Short exercise:
Reproduce the lines below word for word, omitting the pictures.

########

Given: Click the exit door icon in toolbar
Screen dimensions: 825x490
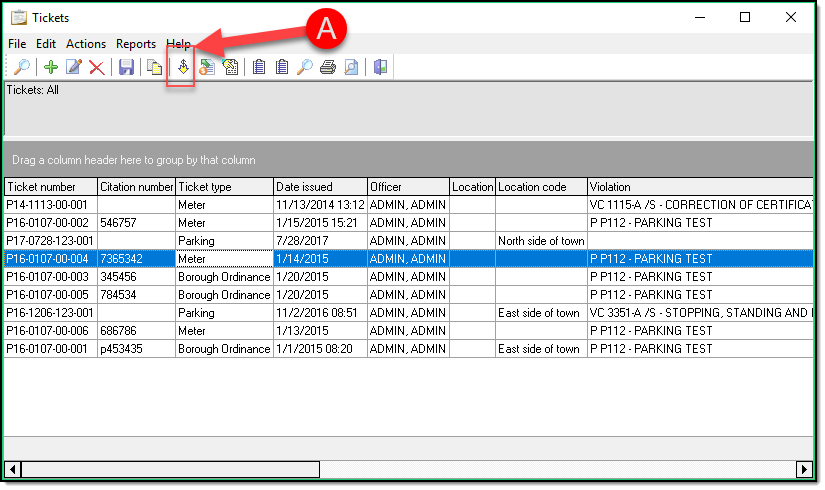Looking at the screenshot, I should click(380, 67).
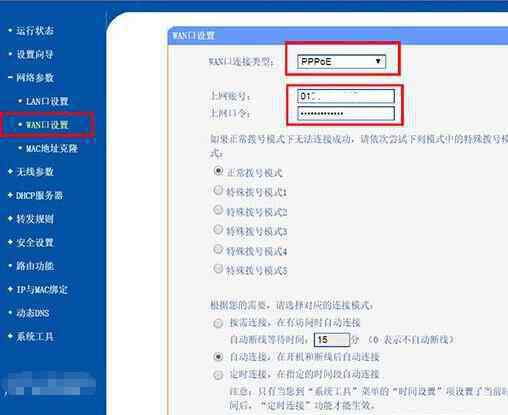Open the PPPoE connection type dropdown
Viewport: 508px width, 415px height.
tap(341, 62)
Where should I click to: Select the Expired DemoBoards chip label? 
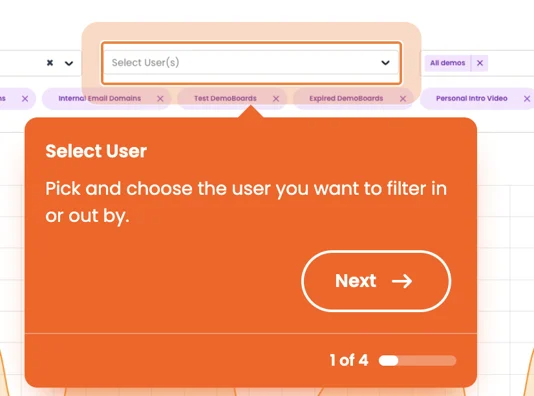pos(346,98)

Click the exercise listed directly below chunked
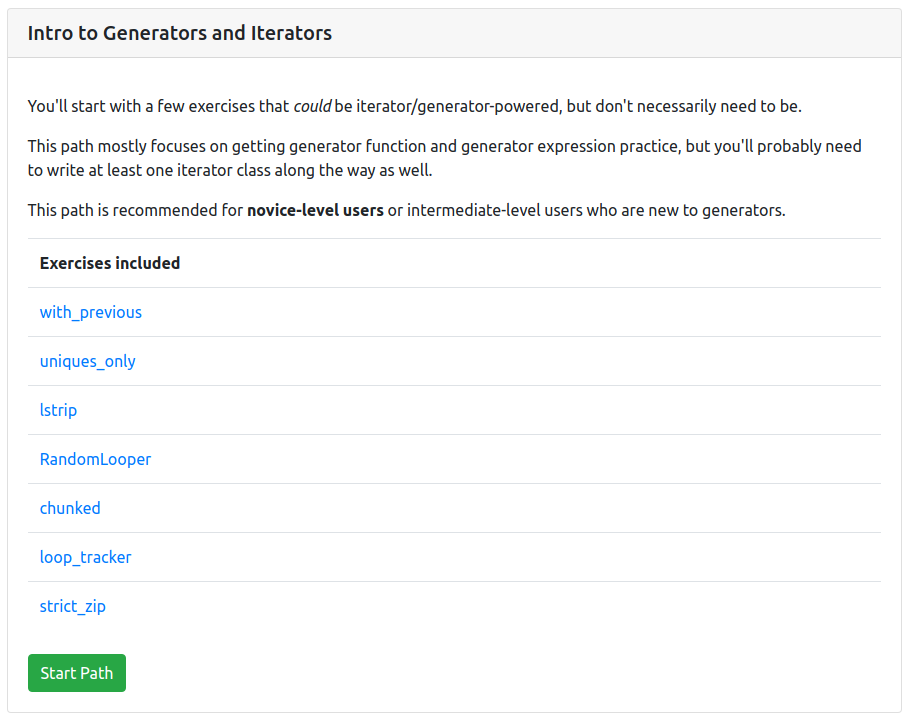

########

Result of this task:
Given: Click the exit door icon in toolbar
Screen dimensions: 825x490
Looking at the screenshot, I should click(380, 67).
Open the PPPoE connection type dropdown
Viewport: 508px width, 415px height.
tap(341, 62)
Where should I click to: Select the Expired DemoBoards chip label? 
pos(346,98)

Click the exercise listed directly below chunked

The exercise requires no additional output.